**Exercise goal**
From the entries below, return exactly the lines beginning at the one that contains "Task: Select the Trophy achievements icon" and ending at the one that contains "Go forward with", both of them included, and only those lines.

[Stored records]
-*-*-
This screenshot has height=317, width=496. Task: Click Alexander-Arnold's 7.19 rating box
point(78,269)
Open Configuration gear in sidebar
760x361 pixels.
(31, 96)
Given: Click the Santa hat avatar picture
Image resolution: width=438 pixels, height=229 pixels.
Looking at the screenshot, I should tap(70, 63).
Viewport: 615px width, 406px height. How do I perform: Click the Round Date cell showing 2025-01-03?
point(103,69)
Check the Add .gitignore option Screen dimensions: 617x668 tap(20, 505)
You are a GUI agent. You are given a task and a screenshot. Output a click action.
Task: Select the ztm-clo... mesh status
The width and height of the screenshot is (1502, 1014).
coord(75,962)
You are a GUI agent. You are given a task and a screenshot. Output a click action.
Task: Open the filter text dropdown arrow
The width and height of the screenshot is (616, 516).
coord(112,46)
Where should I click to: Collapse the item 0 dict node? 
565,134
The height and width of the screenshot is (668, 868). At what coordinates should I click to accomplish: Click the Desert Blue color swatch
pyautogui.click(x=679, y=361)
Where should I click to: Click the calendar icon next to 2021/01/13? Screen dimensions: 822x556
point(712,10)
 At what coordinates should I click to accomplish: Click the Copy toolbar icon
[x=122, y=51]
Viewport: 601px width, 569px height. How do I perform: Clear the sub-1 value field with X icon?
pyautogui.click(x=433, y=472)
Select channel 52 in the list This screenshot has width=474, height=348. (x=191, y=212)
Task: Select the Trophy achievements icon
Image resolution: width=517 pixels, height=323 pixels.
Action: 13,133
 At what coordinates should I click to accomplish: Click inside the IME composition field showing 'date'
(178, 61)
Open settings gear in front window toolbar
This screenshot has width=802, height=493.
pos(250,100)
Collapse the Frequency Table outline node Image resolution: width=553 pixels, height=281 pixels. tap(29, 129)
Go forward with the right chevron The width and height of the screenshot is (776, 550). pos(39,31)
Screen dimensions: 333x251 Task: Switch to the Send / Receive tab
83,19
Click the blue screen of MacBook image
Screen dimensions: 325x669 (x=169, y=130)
-*-*-
**Completed exercise**
Task: Select the Trophy achievements icon
Image resolution: width=517 pixels, height=323 pixels.
Action: 13,133
 At what coordinates should I click to accomplish: Click inside the IME composition field showing 'date'
(178, 61)
Open settings gear in front window toolbar
This screenshot has width=802, height=493.
pos(250,100)
Collapse the Frequency Table outline node Image resolution: width=553 pixels, height=281 pixels. tap(29, 129)
Go forward with the right chevron The width and height of the screenshot is (776, 550). pos(39,31)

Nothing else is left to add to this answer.